You can go home again.
As Margaret Porter drifts into happy senility, Sylvie, her dutiful daughter (a school librarian), takes over her care. Jane, her wayward daughter (a baker of upscale goodies), comes back from New York to the family’s rural Rhode Island home, carrying a gooey, sugary cake for her diabetic mother’s birthday. Sylvie scolds and Jane feels as if she can’t do anything right. And she still feels guilty over the secret that their mother has seemingly forgotten. The years are slipping by faster and faster, but Twin Rivers hasn’t changed all that much—has she? Jane doesn’t really know. Driving down a rural road, she spies a ruggedly attractive man working in the old orchard that belongs to the Chadwicks, the adoptive parents of Chloe, a headstrong but charming teenager, warmly and believably drawn by author Rice (The Perfect Summer, 2001), etc.). Chloe champions vegan beliefs and is generally given to eccentric behavior that distresses her straight-arrow parents.

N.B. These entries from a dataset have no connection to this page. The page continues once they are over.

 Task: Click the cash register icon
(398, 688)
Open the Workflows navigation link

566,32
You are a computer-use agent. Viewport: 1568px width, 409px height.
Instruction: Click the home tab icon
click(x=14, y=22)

But shy Jane befriends the girl and wastes no time falling in love with Dylan Chadwick, the man she saw in the orchard. He’s a retired US Marshal from New York whose estranged wife and beloved daughter died in a shooting. Chloe is close to him—and has no idea that Jane is her birth mother, or that Jane was pressured into giving her up by Margaret, who’d raised her own two daughters by herself when their good-for-nothing father skipped out. An imperfect but much deserved happy ending awaits all. Thankfully, Rice keeps it real this time and skips the contrivances—child angels, blind heroes, overwrought suspense—that plagued her recent outings.
A return to what the author does best: heartfelt family drama, gracefully written and poignant.